A demo for both of these examples can be found here -

Creating Ground From An Image-Based Ground Mesh Creating A Heightmap From A Square Ribbon

Mesh Impostor

A mesh impostor wraps a complex mesh with a physics body, allowing exact collision detection with the object. As opposed to the heightmap impostor, a mesh impostor has the entire mesh covered.

A mesh impostor is only available with cannon.js, and only collides against spheres.

Regarding performance - you will notice that the mesh impostor doesn't influence performance too much, until an object collides against it. Then the calculations are rather complex and can lower your FPS significantly, depending on the mesh's complexity.

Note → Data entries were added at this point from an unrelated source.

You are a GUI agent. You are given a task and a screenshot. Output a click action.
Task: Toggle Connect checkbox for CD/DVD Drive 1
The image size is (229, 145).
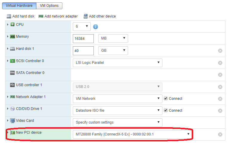pyautogui.click(x=166, y=111)
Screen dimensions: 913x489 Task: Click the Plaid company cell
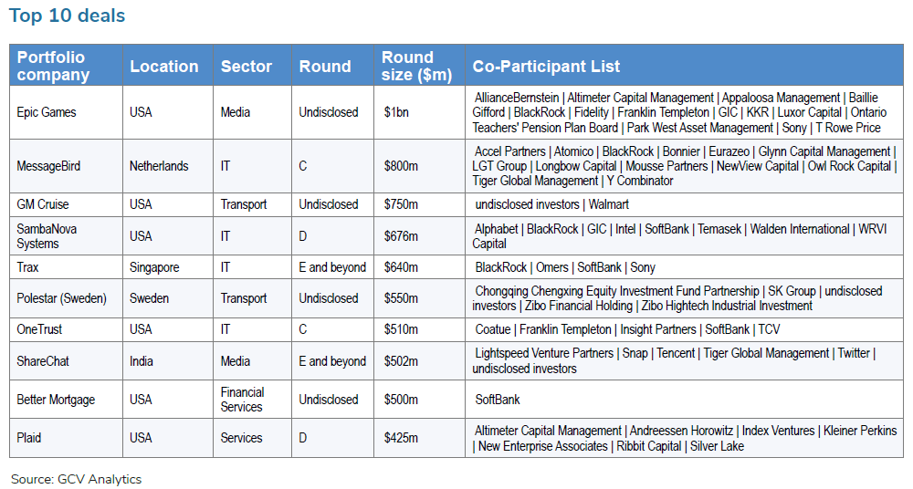tap(29, 438)
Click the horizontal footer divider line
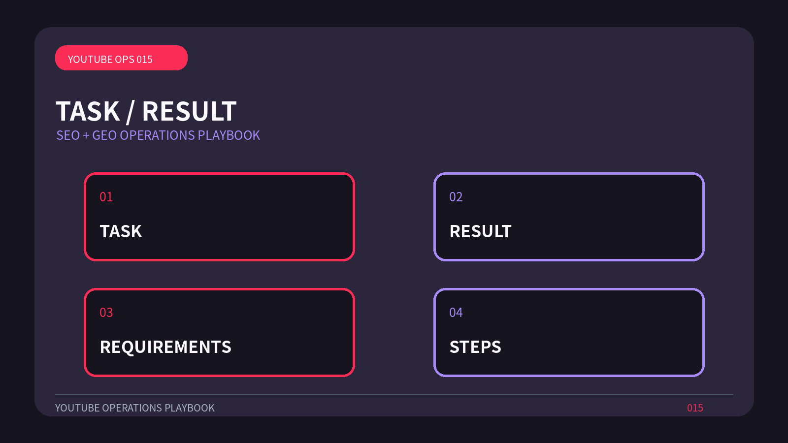The image size is (788, 443). [x=394, y=394]
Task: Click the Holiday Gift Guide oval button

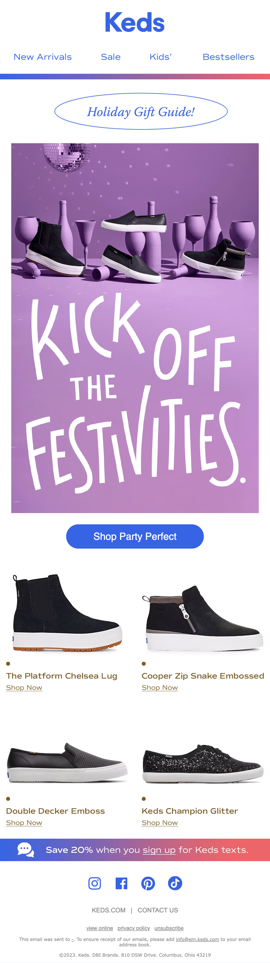Action: [x=141, y=111]
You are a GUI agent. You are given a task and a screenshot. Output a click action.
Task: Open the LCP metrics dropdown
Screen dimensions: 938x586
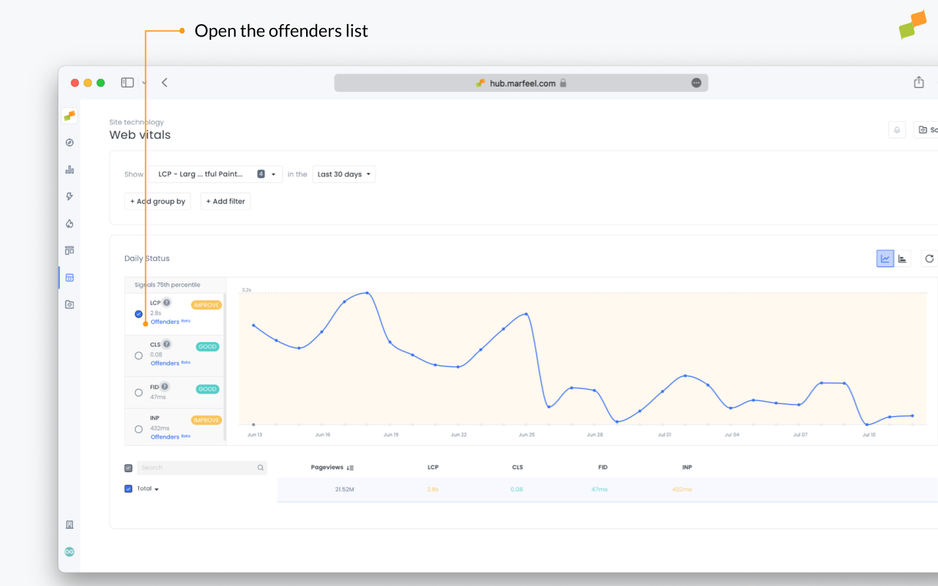tap(215, 174)
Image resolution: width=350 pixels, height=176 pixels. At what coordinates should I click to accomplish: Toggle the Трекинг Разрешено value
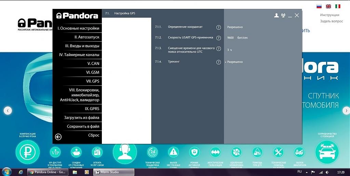click(x=235, y=62)
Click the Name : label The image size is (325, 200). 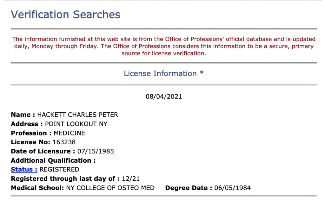coord(23,115)
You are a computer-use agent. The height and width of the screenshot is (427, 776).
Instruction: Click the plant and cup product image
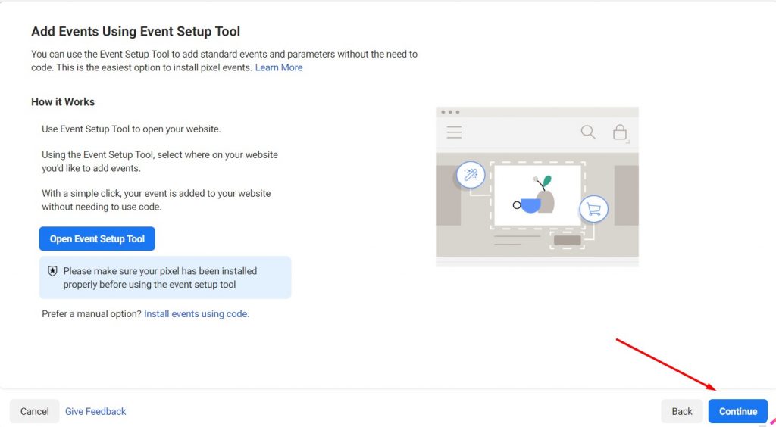click(537, 196)
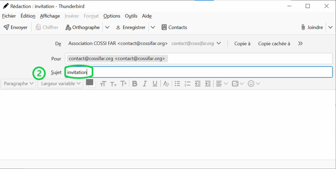Open the Paragraphe style dropdown

(x=18, y=84)
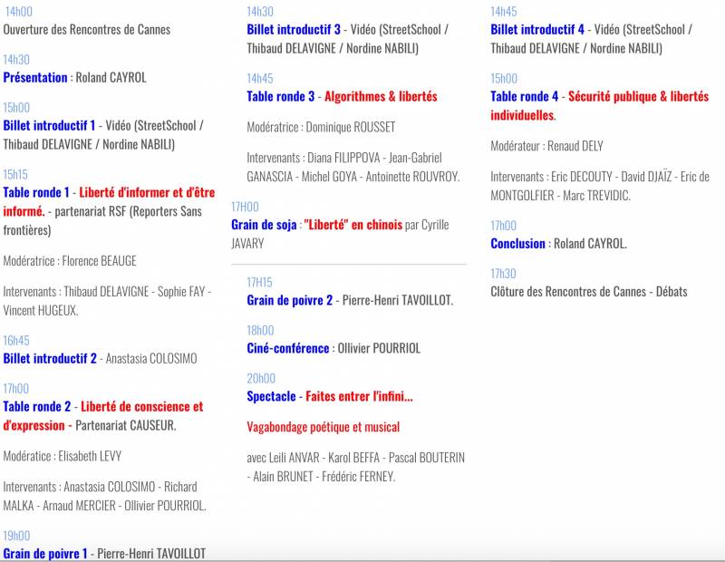This screenshot has height=562, width=725.
Task: Select the 'Table ronde 4' heading
Action: (x=525, y=96)
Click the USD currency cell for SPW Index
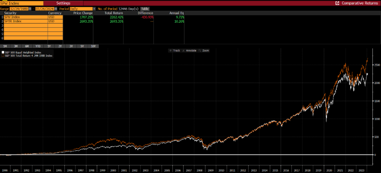This screenshot has width=381, height=173. [x=55, y=17]

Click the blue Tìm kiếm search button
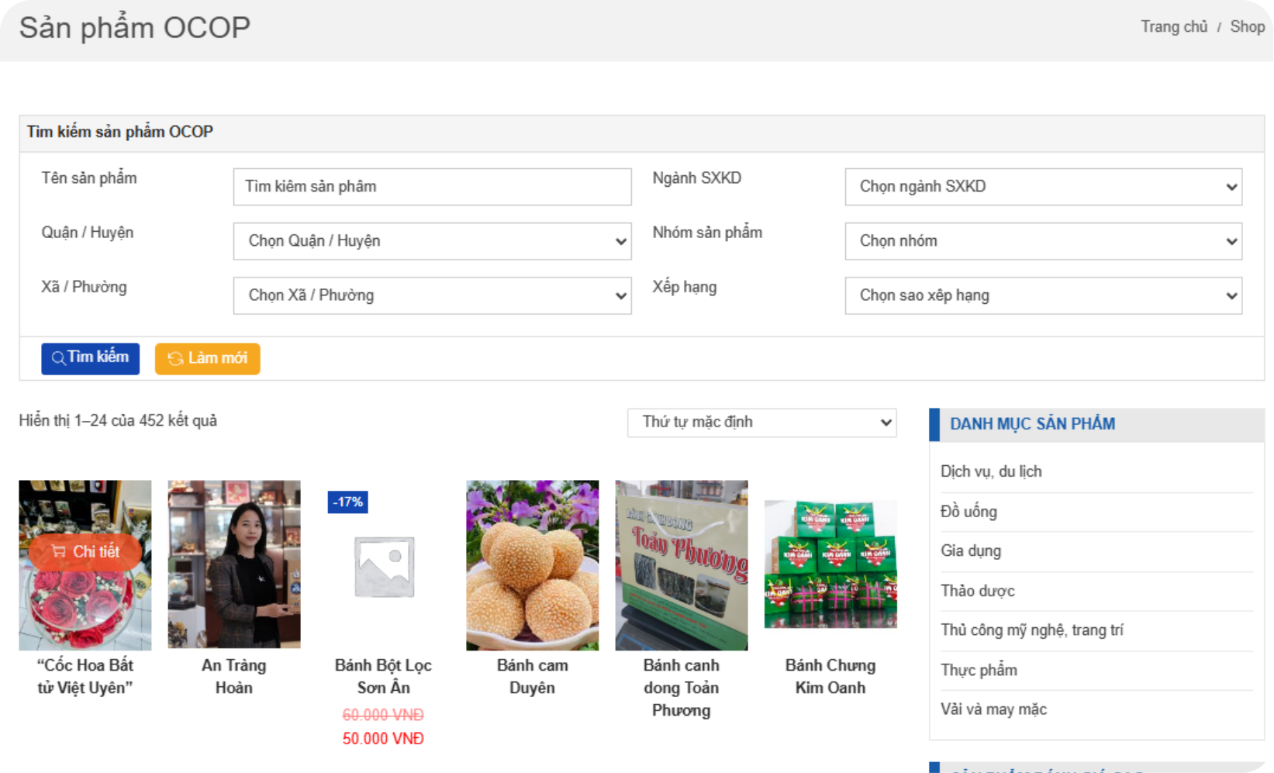[x=90, y=358]
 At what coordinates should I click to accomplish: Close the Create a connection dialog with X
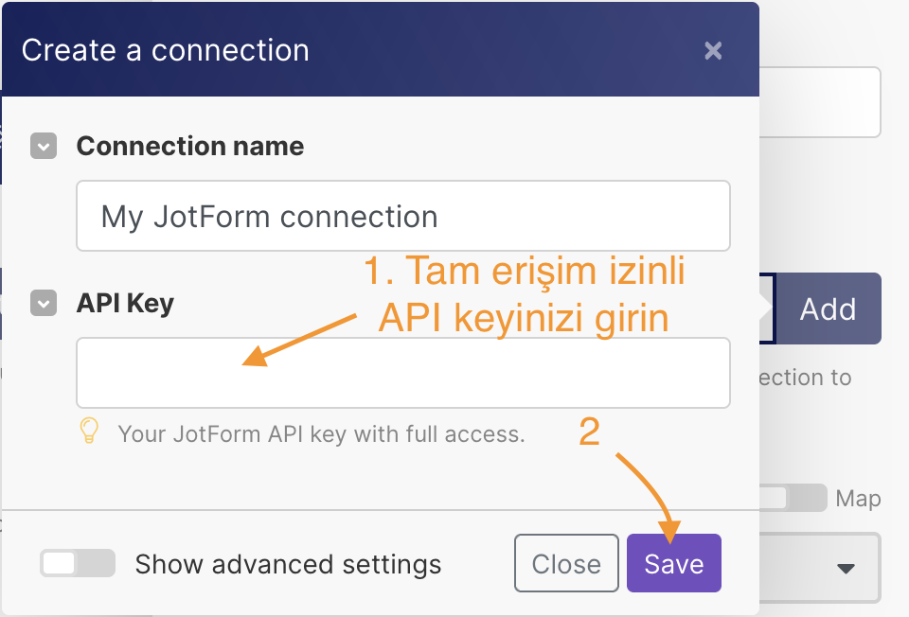coord(713,50)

A simple example of the mesh impostor can be found here - Mesh Imposter Example

To generate a mesh impostor, simply set the MeshImpostor type when creating the physics impostor of the mesh:

mesh.physicsImpostor = new BABYLON.PhysicsImpostor(mesh, BABYLON.PhysicsImpostor.MeshImpostor, {mass: 0});

The rest will be done by Babylon and the physics engine.

A wonderful example of the abilities of the mesh impostor can be found here -


Certain joint types like the wheel (hinge) joint have the ability to run a motor that will move the impostor connecting to the joint in the direction set by the user.

Motors can be used to move a wheel of a car, to simulate an elevator or create a gear system. The motor is responsible to enable the circular movement of those simulations.

A simple example can be seen here - Simple Motor Example

Motor.enabled joints are using the IMotorEnabledJoint :

interface IMotorEnabledJoint {
physicsJoint: any; //the native physics joint object. Coming from the selected engine.
setMotor(force?: number, maxForce?: number, motorIndex?: number): void; // provide force to the motor
setLimit(upperLimit: number, lowerLimit?: number, motorIndex?: number): void; // set limits to the motor

Setting a motor on a hinge joint (assuming impostors are already set):

var joint1 = new BABYLON.HingeJoint({
mainPivot: new BABYLON.Vector3(0, 0, 0), // Pivot on the main mesh
connectedPivot: new BABYLON.Vector3(0, 0, 0), // pivot (connecting point) on the connected pivot
mainAxis: new BABYLON.Vector3(0, 0, -1), // the hinge will turn on the Z axis
connectedAxis: new BABYLON.Vector3(0, 0, -1) // Same as above - Z axis on the connected mesh
holder.physicsImpostor.addJoint(wheel.physicsImpostor, joint1); // attach holder (main) and wheel using the defined hinge joint
joint1.setMotor(3, 20); // start turning!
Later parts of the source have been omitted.